I’m publishing these results ahead of KotlinConf to give an opportunity for peer-review, so please do give me your feedback about the content, experimental method, code and conclusions. If you’re reading this before November 2017 it isn’t too late to save me from making a fool of myself in person, rather than just on the Internet.

In this post I look at String interpolation, the language feature that allows you to embed Kotlin expressions inside strings.

Let’s build the string Hello World from its greeting and subject, in Java first.

public class JavaStrings {

    @Benchmark
    public void baseline(StringState state, Blackhole blackhole) {
        blackhole.consume(state.getHello());
        blackhole.consume(state.getWorld());
    }

    @Benchmark
    public void concat(StringState state, Blackhole blackhole) {
        blackhole.consume(state.getHello() + " " + state.getWorld());
    }

}

Here we just concatenate two strings passed into the benchmark, separated by a space. See Part 1 for an explanation of the state and blackhole parameters.

In Kotlin we could write

open class KotlinStrings {

    @Benchmark
    fun baseline(state: StringState, blackhole: Blackhole) {
        blackhole.consume(state.hello)
        blackhole.consume(state.world)
    }

    @Benchmark
    fun concat(state: StringState, blackhole: Blackhole) {
        blackhole.consume("${state.hello} ${state.world}")
    }
}

Graphically the throughput for a particular test run looks like this

A Sample Strings Run

A visual inspection suggests that the Kotlin version may be as quick as the Java one, and indeed, for the data I have, I cannot tell them apart.

    @Test
    fun `cannot detect the difference between Java and Kotlin`() {
        assertThat(JavaStrings::concat, ! probablyDifferentTo(KotlinStrings::concat))
    }

In other words, “We cannot say that (the mean throughput of the Java version is different than the mean throughput of the Kotlin version for a 95% confidence)”.

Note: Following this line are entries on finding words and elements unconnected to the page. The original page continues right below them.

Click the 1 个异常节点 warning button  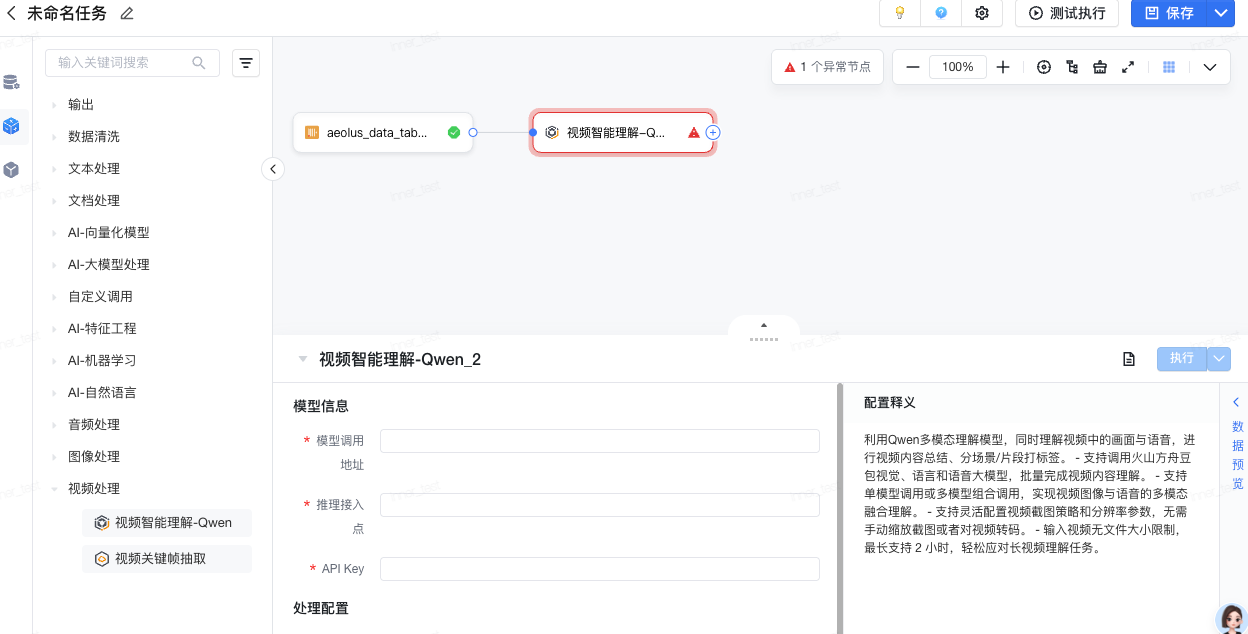pos(827,67)
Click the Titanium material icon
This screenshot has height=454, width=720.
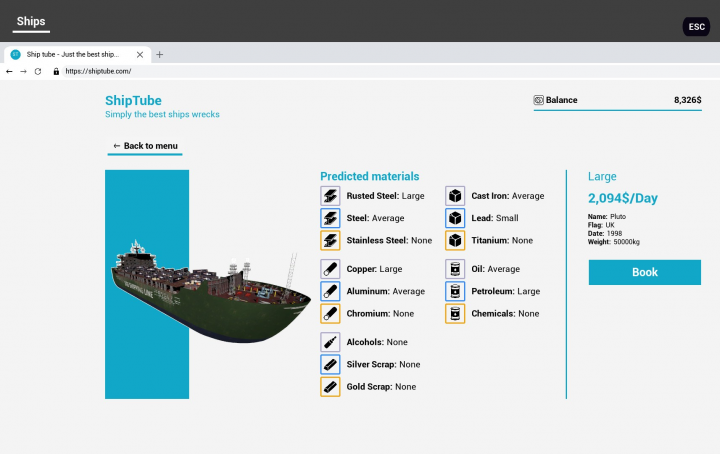[455, 240]
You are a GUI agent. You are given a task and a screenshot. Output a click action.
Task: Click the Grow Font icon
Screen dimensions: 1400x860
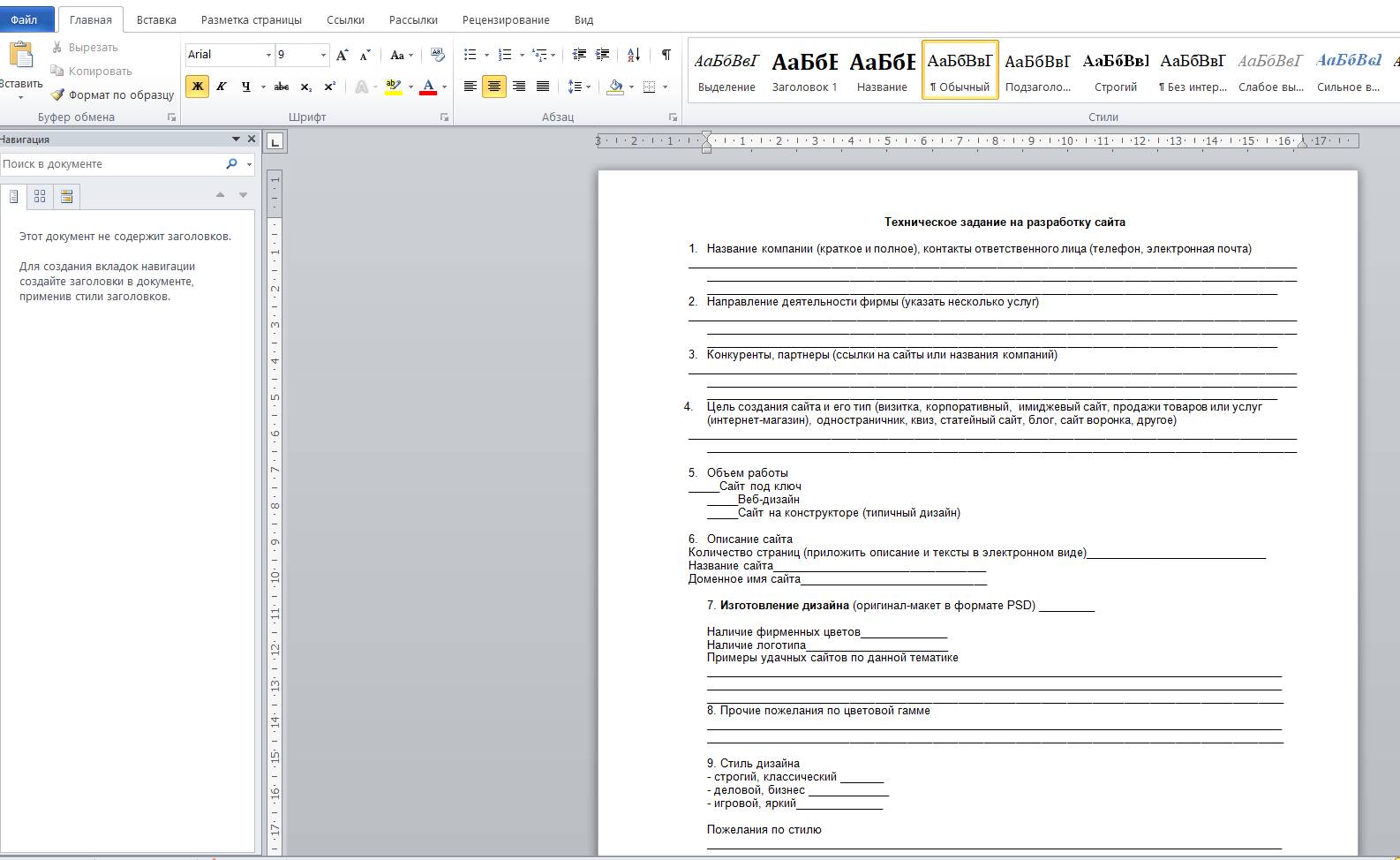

Whilst this is true for the data that I have, I suspect that it is not true to say that there is no cost to Kotlin’s string interpolation. Examining the bytecode for the Java (v 1.8.0_131) version we see.

  public concat(LcostOfKotlin/strings/StringState;Lorg/openjdk/jmh/infra/Blackhole;)V
  @Lorg/openjdk/jmh/annotations/Benchmark;()
   L0
    LINENUMBER 18 L0
    ALOAD 2
    NEW java/lang/StringBuilder
    DUP
    INVOKESPECIAL java/lang/StringBuilder.<init> ()V
    ALOAD 1
    INVOKEVIRTUAL costOfKotlin/strings/StringState.getHello ()Ljava/lang/String;
    INVOKEVIRTUAL java/lang/StringBuilder.append (Ljava/lang/String;)Ljava/lang/StringBuilder;
    LDC " "
    INVOKEVIRTUAL java/lang/StringBuilder.append (Ljava/lang/String;)Ljava/lang/StringBuilder;
    ALOAD 1
    INVOKEVIRTUAL costOfKotlin/strings/StringState.getWorld ()Ljava/lang/String;
    INVOKEVIRTUAL java/lang/StringBuilder.append (Ljava/lang/String;)Ljava/lang/StringBuilder;
    INVOKEVIRTUAL java/lang/StringBuilder.toString ()Ljava/lang/String;
    INVOKEVIRTUAL org/openjdk/jmh/infra/Blackhole.consume (Ljava/lang/Object;)V
   L1
    LINENUMBER 19 L1
    RETURN

while the Kotlin (v 1.1.4) has

  public final concat(LcostOfKotlin/strings/StringState;Lorg/openjdk/jmh/infra/Blackhole;)V
  @Lorg/openjdk/jmh/annotations/Benchmark;()
     [null checks, see Part 1]
   L1
    LINENUMBER 21 L1
    ALOAD 2
    NEW java/lang/StringBuilder
    DUP
    INVOKESPECIAL java/lang/StringBuilder.<init> ()V
    LDC ""
    INVOKEVIRTUAL java/lang/StringBuilder.append (Ljava/lang/String;)Ljava/lang/StringBuilder;
    ALOAD 1
    INVOKEVIRTUAL costOfKotlin/strings/StringState.getHello ()Ljava/lang/String;
    INVOKEVIRTUAL java/lang/StringBuilder.append (Ljava/lang/String;)Ljava/lang/StringBuilder;
    BIPUSH 32
    INVOKEVIRTUAL java/lang/StringBuilder.append (C)Ljava/lang/StringBuilder;
    ALOAD 1
    INVOKEVIRTUAL costOfKotlin/strings/StringState.getWorld ()Ljava/lang/String;
    INVOKEVIRTUAL java/lang/StringBuilder.append (Ljava/lang/String;)Ljava/lang/StringBuilder;
    INVOKEVIRTUAL java/lang/StringBuilder.toString ()Ljava/lang/String;
    INVOKEVIRTUAL org/openjdk/jmh/infra/Blackhole.consume (Ljava/lang/Object;)V
   L2
    LINENUMBER 22 L2
    RETURN

Both create a StringBuilder and then append the parts of the string, but the Kotlin compiler has appended a vestigial empty string representing the parts of the template string before the first substitution. As it is hard to believe that appending an empty string to a StringBuffer is free, the Kotlin code must be slower, just not, in this case, detectably so.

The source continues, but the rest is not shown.